--- WHAT IS REQUIRED ---
Carry on the passage about monitoring Morocco's dam reservoirs, beginning right after its final sentence.

-- Start of GIVEN PASSAGE --

Although the water stored in these dams and reservoirs is mainly devoted to drinking water, the agricultural sector gets the lion’s share. Indeed, it contributes almost 15% to Morocco’s GDP and employs around 45% of the economic manpower, most of whom are represented in rural communities. Climate change continues to cause more frequent and intense droughts worldwide7,35. Especially in the Mediterranean region, including Morocco, the climate projections suggest more frequent hot days, an increase in air temperature, and a decrease in precipitation amount36,37,38,39. Morocco is already considered under water stress with only 500 cubic meters of freshwater per capita per year, compared to 2500 cubic meters in 196040,41,42,43. Thus, Morocco is expected to reach an extremely high level of water stress by 204044. Therefore, it becomes even more critical for Morocco to manage its water resources effectively to ensure food security and sustain its agricultural sector45.

Monitoring the evolution of reservoirs is challenging due to the large surface area that needs to be covered46. This makes it an expensive task due to the cost of purchasing, installing, and monitoring all the necessary sensors required to cover a large surface47,48. In-situ measurements are essential for understanding the dynamics of water bodies; however, the cost and difficulty of accessing reliable information on water bodies make it challenging for both the scientific and stakeholder communities49,50.

Understanding the status of reservoirs, both in terms of surface area and volume, is vital for comprehensive analyses of water resources, as well as the broader hydrological and ecological implications51,52,53. While the significance of dams is widely acknowledged, comprehensive data on their evolution is often limited due to varied financial constraints54,55,56. To our knowledge, a detailed assessment of dam evolution, specifically focusing on large reservoirs in Morocco, remains to be undertaken. To address these issues, earth observation has become an increasingly effective method for monitoring water bodies57,58. This technique has been widely used to examine various continental water bodies, including lakes and reservoirs59. It has provided valuable insights into the water extension60 and water quality61. Moreover, satellite radar has become a more reliable and accurate instrument for determining the elevation of open water bodies62.

Given this background, the primary objectives of the present study are to utilize remotely sensed radar data to evaluate the spatial extent and status of dam water levels. In pursuit of this overarching goal, we have defined two specific objectives: i) mapping the water extent using satellite imagery; ii) considering all Moroccan dams operating at volumes equal to or above 100 Mm3, then focusing on the country’s second-largest dam, the Al Massira dam which is located in the Oum Er-Rabia basin; and iii) further discussing the underlying reasons for the observed changes in water extent.

Material and method

Study area

As a North African country, Morocco is situated in the southwestern Mediterranean region, Where It stands out with its diverse geography and climate63,64. It is well known for its dam strategy, which is crucial in water resource management and supports the country’s socio-economic development27,65. These dams serve multiple purposes, including domestic water supply, agricultural irrigation, industrial needs, and hydropower generation33,66. The construction of big reservoirs in Morocco has significantly contributed to storing and managing water resources, especially in arid and semi-arid regions67. These reservoirs act as strategic water reserves, helping to mitigate the impacts of water scarcity and droughts, which are common in the country. They provide a reliable and consistent water supply, supporting agricultural productivity and reducing dependence on rainfall for irrigation.

-- End of GIVEN PASSAGE --
-- Start of RECORDED INFORMATION --

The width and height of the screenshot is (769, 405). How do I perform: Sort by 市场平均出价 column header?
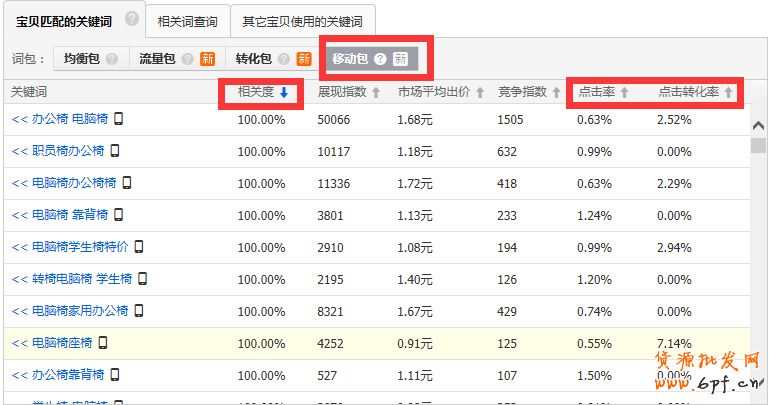pyautogui.click(x=440, y=92)
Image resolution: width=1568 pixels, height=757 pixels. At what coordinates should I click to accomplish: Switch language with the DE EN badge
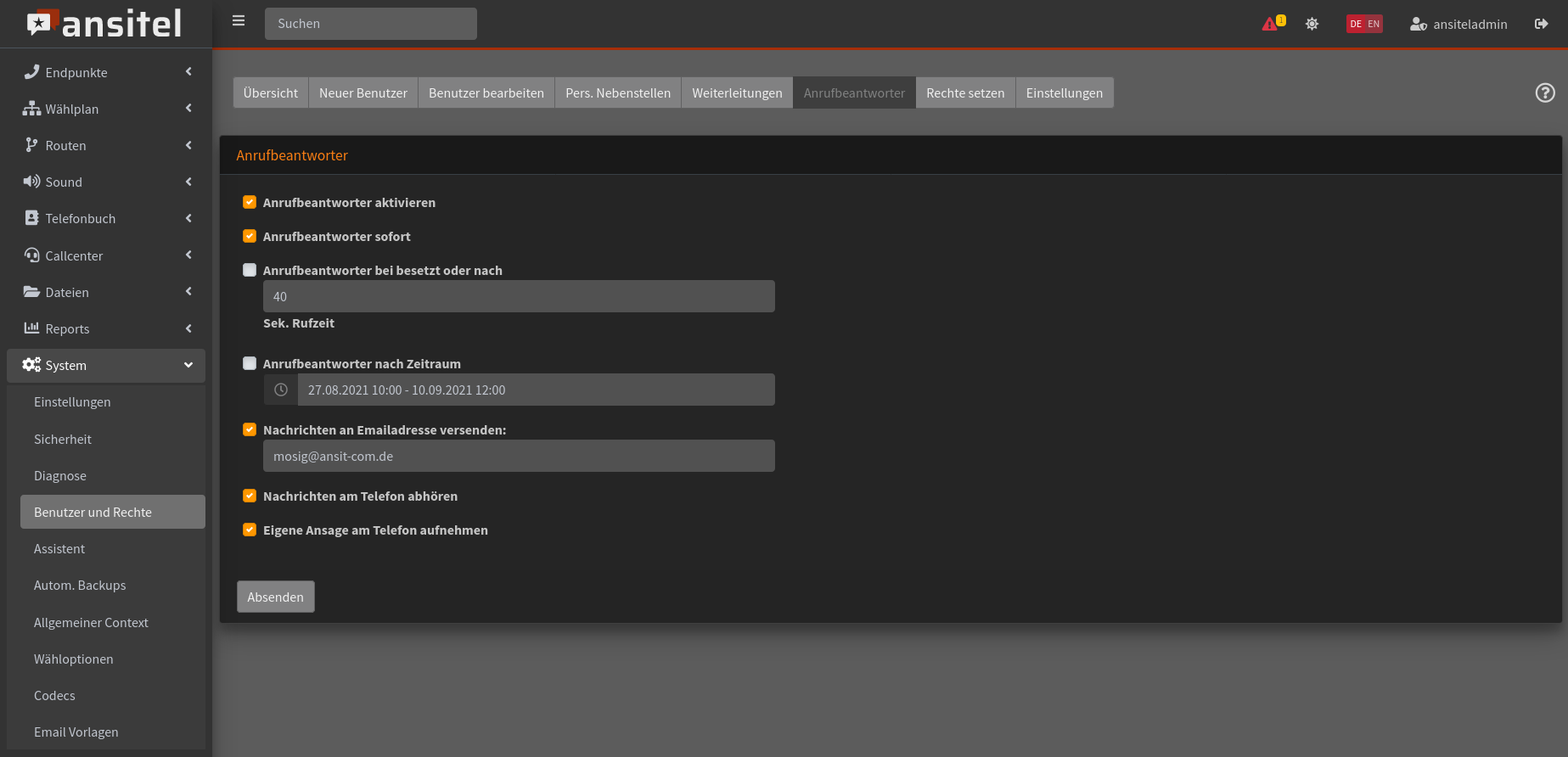pyautogui.click(x=1363, y=24)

-- End of RECORDED INFORMATION --

--- REPLY TO THE EXERCISE ---
The present study examines all of Morocco’s dams with volumes equal to or above 100 Mm3. It focuses on the country’s second-largest dam, the Al Massira Dam, in the Oum Er-Rabia basin (Fig. 1).

Fig. 1
figure 1

Map of northern Morocco’s major reservoirs and their storage capacities, categorized by volume, size, and color intensity, representing the relative capacities of the reservoirs ( generated using QGIS).

Methodology

Sentinel-1 imagery was selected because it can penetrate cloud cover and provide reliable data under all weather conditions. This makes it ideal for continuous monitoring in regions with frequent cloud cover (35% to 50% of Sentinel-2 images covering Morocco have a cloud presence, depending on the region). The Sentinel-1 imagery was pre-processed through steps to ensure data quality and consistency. First, thermal noise was removed from the images to eliminate any artificial signals that could interfere with the analysis. Following this, radiometric calibration was performed, converting the backscatter values to sigma nought (σ⁰) to maintain consistency in reflectivity measurements68. A Lee filter was applied to address the inherent speckle noise in SAR data69, which enhanced the interpretability of the imagery. The next step involved geometric correction, where the images were terrain-corrected using a Digital Elevation Model (Copernicus DEM) to account for distortions caused by topography, thereby ensuring accurate geo-referencing70. Finally, the data were resampled to a standard grid, typically at a 20-m resolution, to enable consistent analysis across the dataset.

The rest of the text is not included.